Андеграунд и авангард: от Лианозовской школы до Айги
«Полка» продолжает большой курс «История русской поэзии»: во второй лекции о неофициальной поэзии 1960-х Лев Оборин рассказывает о том, как в оттепельные и постоттепельные годы развивался неподцензурный «второй авангард». Бараки Лианозова и снежные поля Чувашии, эксперименты с минимализмом и свободным стихом, графикой и музыкой: среди героев этой лекции — Всеволод Некрасов и Ян Сатуновский, Алексей Хвостенко и Елизавета Мнацаканова, Геннадий Айги и Владимир Бурич.
В предыдущей лекции речь шла о неофициальных авторах 1960-х, скорее тяготевших к диалогу с большой русской поэтической традицией. В этой лекции мы поговорим о школах и авторах, по-разному наследующих авангарду. Начнём мы с Лианозовской школы.
Своё название она получила по месту встреч её участников — в подмосковном посёлке Севводстрой возле платформы Лианозово. Здесь в квартире в доме барачного типа жили художник Оскар Рабин и его жена художница Валентина Кропивницкая, дочь поэта Евгения Кропивницкого; здесь собирались их друзья, и, как и многие «школы», оказавшие реальное влияние на искусство, Лианозовскую нельзя назвать литературной школой в полном смысле этого слова. «Лианозовская группа, которой не было… формировала Лианозовскую школу, которой не было, но которая что дальше, то больше ощущается ого какой школой», — писал в конце XX века один из её участников Всеволод Некрасов.
Это «ого» слышно всё громче: сегодня очевидно, что Лианозовская школа стала средоточием «второго авангарда» в русской поэзии; к её открытиям восходит множество текстов и приёмов позднейших авторов, от московских концептуалистов до поэтов сегодняшнего поколения 30-летних.

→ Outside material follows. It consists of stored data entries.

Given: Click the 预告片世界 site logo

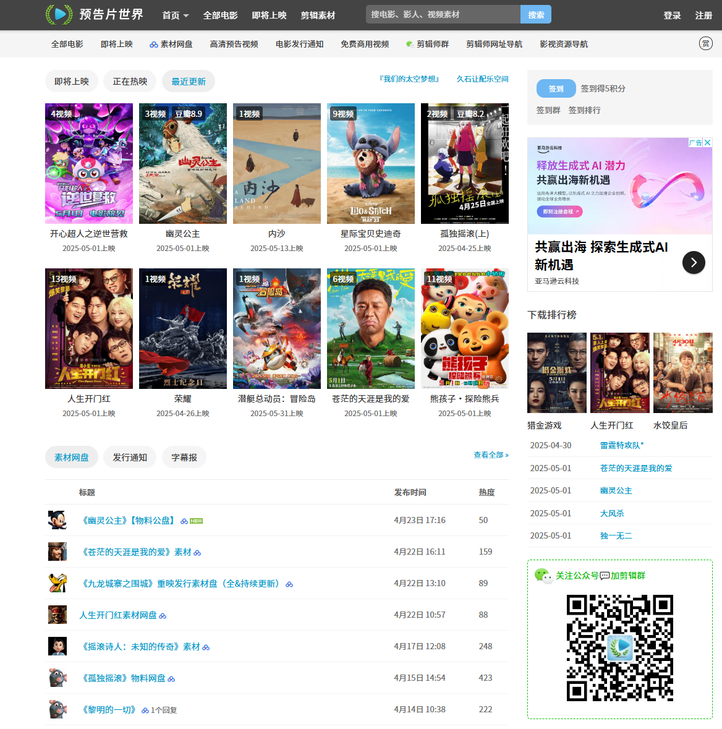Looking at the screenshot, I should point(95,14).
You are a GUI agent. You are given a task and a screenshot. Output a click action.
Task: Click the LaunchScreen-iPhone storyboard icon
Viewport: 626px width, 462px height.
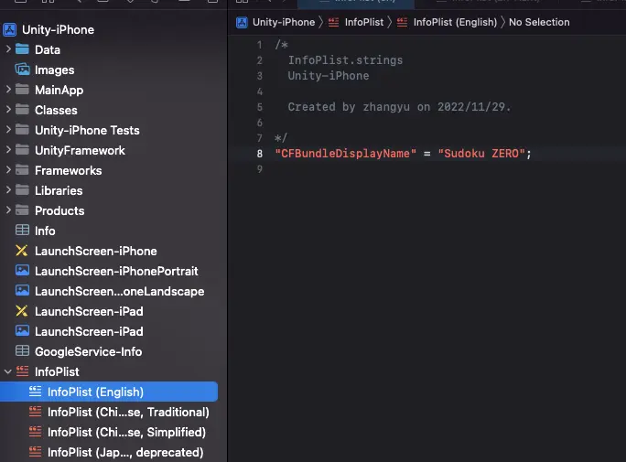tap(22, 251)
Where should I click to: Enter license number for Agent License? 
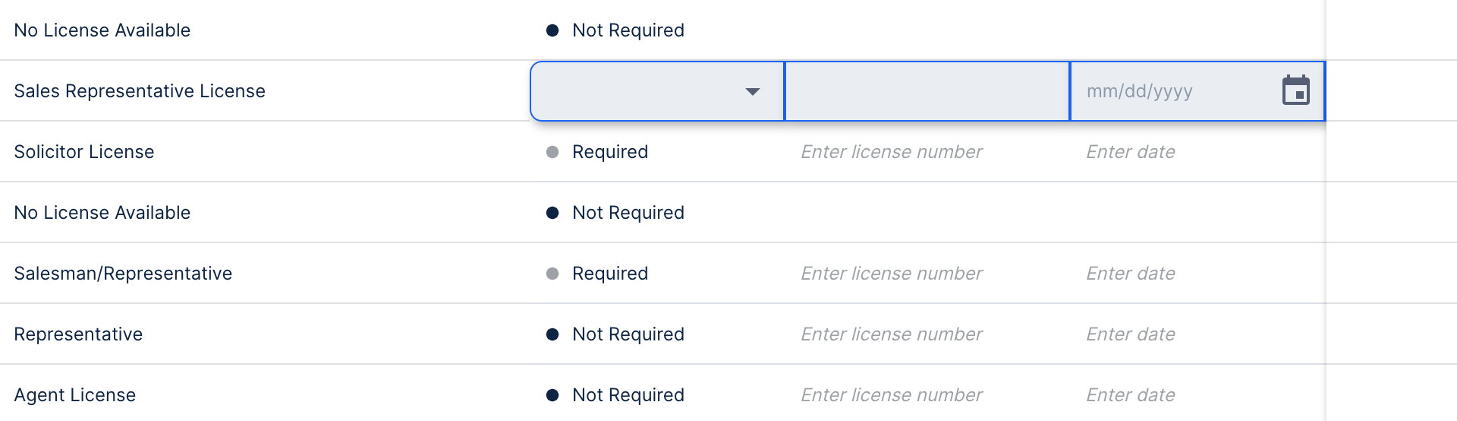(891, 395)
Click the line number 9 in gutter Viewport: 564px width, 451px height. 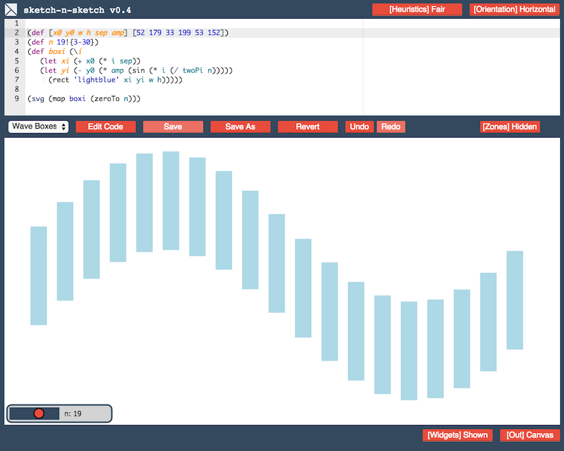click(16, 99)
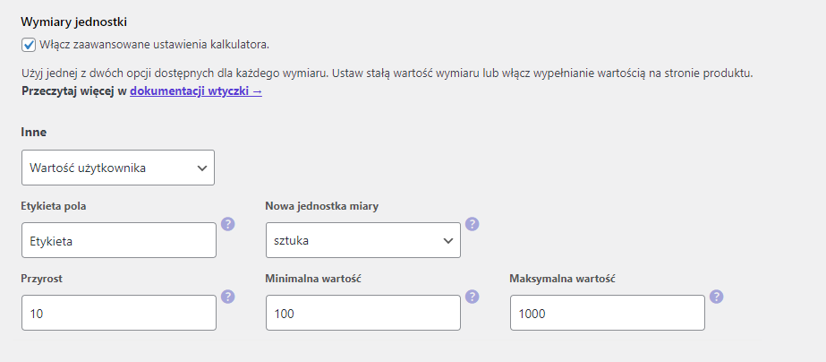
Task: Click the 'Włącz zaawansowane ustawienia kalkulatora' label text
Action: point(154,45)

Филолог Илья Кукулин пишет: «Поэты «лианозовской школы» остро чувствовали, что русский литературный язык полностью изолган — официальными речами, советскими соцреалистическими романами, фальшиво-беспроблемными стихами о любви. По сути, заново нужно было создавать не только литературный язык, но и отношение автора к литературному слову и даже саму идею авторства, то есть заново решать, зачем можно и нужно писать стихи». Метод лианозовцев часто обозначали как конкретистский — по аналогии с послевоенным западноевропейским конкретизмом, в фокусе которого были графика текста, интерес к «обнажённому» слову, освобождение стихотворения от наслоений традиционной тропики. В Советском Союзе о конкретистах, таких как немецкоязычный поэт Ойген Гомрингер (р. 1925), знали мало, скорее понаслышке; тот же Эдуард Лимонов, автор текста о якобы существовавшей поэтической группе «Конкрет» (в основу которой входили лианозовцы), по замечанию литературоведа Владислава Кулакова, понимал под конкретизмом лишь «сугубый натурализм» образного строя. Но формальные схождения между лианозовцами и западными конкретистами действительно были; уже относительно недавно Гомрингер написал к книге немецких переводов Всеволода Некрасова послесловие, показывающее, что это родство им вполне осознаётся. С «конкретистской» поэзией, как указывает в своей статье о лианозовцах и конкретистах Михаил Павловец, работали и другие авторы, о которых пойдёт речь в этой лекции: от Владимира Эрля до будущих трансфуристов.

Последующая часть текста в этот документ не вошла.